Tem tempo”, disse-lhe o amigo Coronel Campos. Borges embuçou a ideia e me teve alguns dias após o parto. Queria um filho homem. Durante a noite, repassava urgente pelo meu corpo. Nas manhãs, reparava ansioso a minha barriga. E, então, que então, lhe raiou grande entusiasmo a minha segunda gravidez.

 

Cercava-me de mimos, enchia-me de cuidados … “Meu rebento tem que nascer com saúde de ferro! Homem macho! Não deixem a sua senhora sozinha!”, o coronel empunhava a ordem às escravas que cuidavam noite e dia de mim.

Mas os mimos e os cuidados se foram quando lhe dei um botãozinho de rosa, a quinta filha. “Diabo do céu!”, gritou o Coronel, colocou o chapéu de palha e foi-se tomar pinga outra vez.

“Tem tempo” – disse-lhe o amigo de novo. Borges alegrou-se novamente, mas logo perdeu o ânimo, ao passar dos dias, quando a minha barriga não cresceu. Mas o tão esperado filho nasceria de outro ventre.

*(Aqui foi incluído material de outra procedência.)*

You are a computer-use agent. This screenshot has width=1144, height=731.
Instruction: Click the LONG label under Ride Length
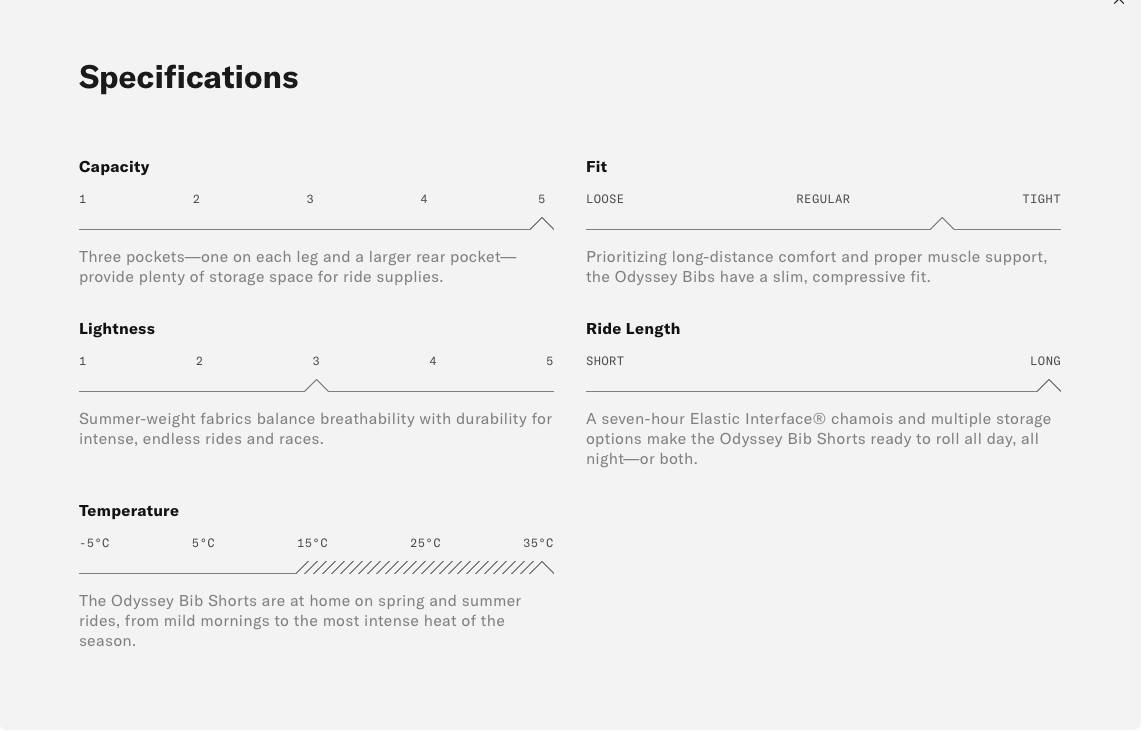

Com um mês de vida o bastardo e a sua mãe aconchegaram-se na casa grande. O Coronel Borges dava toda a sua atenção ao mestiço e a sua amante, Maria do Carmo. Não lhe importava que fosse, também, filho de escravo e que os amigos debochariam desse fato, o que lhe valia era a masculinidade. Finalmente um herdeiro para tocar o legado da família.

No início, senti-me humilhada por viver sob o mesmo teto da amante do meu marido, mas criei um afeto por Maria do Carmo e pelo favor que ela me fazia, manter Borges longe de mim. Antes carecesse de rebaixamento do que ter o Coronel mexendo no meu corpo novamente.

De pronto, criei suas cinco filhas, sem a voz de reprovação do pai, que a elas não amava. Ensine-lhes a serem prendadas, mas com um toque de esperteza: “Ser mansa, mas também ser diligente. Carecer de saber ler e escrever para não ter uma vida como a minha, fatal”, dizia-lhes, todos os dias. Quero um bom bocado para elas, que não tive.

E assim os dias foram-se passando e o Coronel Borges caiu de cama, doente. Nenhum médico descobriu que mazela o condenava: “Sem esperança”, disse o doutor Ribeiro, mas eu e a Maria do Carmo continuávamos cuidando de Borges, dando-lhe o chá matinal. Um preparo “especial” de ervas feito pela escrava, ensinado por sua mãe-avó. Por valia, o Doutor Ribeiro tinha razão e o Coronel acabou morrendo, após algumas semanas.

O silêncio da liberdade ecoou na casa grande para mim e para Maria do Carmo. Livres da desgraça dos Borges, tornamo-nos amigas íntimas. Duas flores que desabrochavam juntas e se alegravam, ao anoitecer, com a morte do coronel.